Japanese church planting faces unique challenges

By January 2, 2007

Japan (MNN) — Japan broke two postwar taboos last week, as its Parliament voted to bring patriotism back into the classroom and to expand the status and mission of its military forces. These are efforts to rebuild national pride and end six decades of constitutionally enforced pacifism.

It’s unclear what this will mean for the church, in Japan, but many are hoping it teaches them to be bold in their faith.

Director of Missionary Personnel in Japan for Asian Access is Peter Thomson. He says that pacifism affects the church. “Many churches have a very ‘survival’ mentality. Our main goal is not to decrease, but what we want to see is a very thriving mentality and that are excited to grow.”

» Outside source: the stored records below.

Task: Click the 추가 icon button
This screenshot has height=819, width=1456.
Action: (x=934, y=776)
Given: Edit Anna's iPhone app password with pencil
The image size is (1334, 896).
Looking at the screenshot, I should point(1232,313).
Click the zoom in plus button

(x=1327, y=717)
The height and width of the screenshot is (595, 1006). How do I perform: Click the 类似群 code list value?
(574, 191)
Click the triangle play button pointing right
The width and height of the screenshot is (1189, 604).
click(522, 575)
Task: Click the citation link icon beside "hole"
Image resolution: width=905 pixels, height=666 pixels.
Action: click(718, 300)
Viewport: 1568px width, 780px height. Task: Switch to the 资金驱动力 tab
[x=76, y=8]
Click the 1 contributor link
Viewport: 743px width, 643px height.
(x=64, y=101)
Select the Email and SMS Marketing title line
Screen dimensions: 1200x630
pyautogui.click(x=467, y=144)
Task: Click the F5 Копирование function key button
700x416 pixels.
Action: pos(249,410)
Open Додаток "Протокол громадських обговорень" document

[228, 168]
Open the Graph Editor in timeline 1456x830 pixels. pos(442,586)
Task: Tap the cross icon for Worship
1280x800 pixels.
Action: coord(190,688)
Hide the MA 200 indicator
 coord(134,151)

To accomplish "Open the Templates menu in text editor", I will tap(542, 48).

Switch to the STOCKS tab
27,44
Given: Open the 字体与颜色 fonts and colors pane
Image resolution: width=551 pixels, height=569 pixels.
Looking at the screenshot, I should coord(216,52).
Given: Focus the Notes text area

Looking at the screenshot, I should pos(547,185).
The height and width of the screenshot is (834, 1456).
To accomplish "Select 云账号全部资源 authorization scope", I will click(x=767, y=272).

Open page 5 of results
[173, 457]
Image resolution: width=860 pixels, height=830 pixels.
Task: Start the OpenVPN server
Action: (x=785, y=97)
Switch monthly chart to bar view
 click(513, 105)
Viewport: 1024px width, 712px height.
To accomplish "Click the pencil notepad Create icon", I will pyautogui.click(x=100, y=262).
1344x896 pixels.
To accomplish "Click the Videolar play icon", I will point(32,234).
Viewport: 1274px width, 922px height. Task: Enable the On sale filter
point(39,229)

That’s why Asian Access is excited about a church growth model. Thomson says, “A typical Japanese church is about 35 people. And, when we talk about church planting and reaching a new community, when you’re talking about a church of about 35 people it’s overwhelming. So, what we do is bring churches together that have the desire to plant a church, into church planting networks.”

That’s building unity between four and five churches in an area. Thomson says this is great self-sustaining model. “When we began doing church planting this way, what we wanted to see was a model that wouldn’t be dependant upon missionaries, wouldn’t be dependent on western missions, but would be dependent only on the love for Christ and a desire to share the Gospel. So, what began in 1996 with just one network, has now grown to 10 networks.”

Thomson also expects 10 new networks within the next two years. With the evangelical Christian population at less than one-percent, the need is great.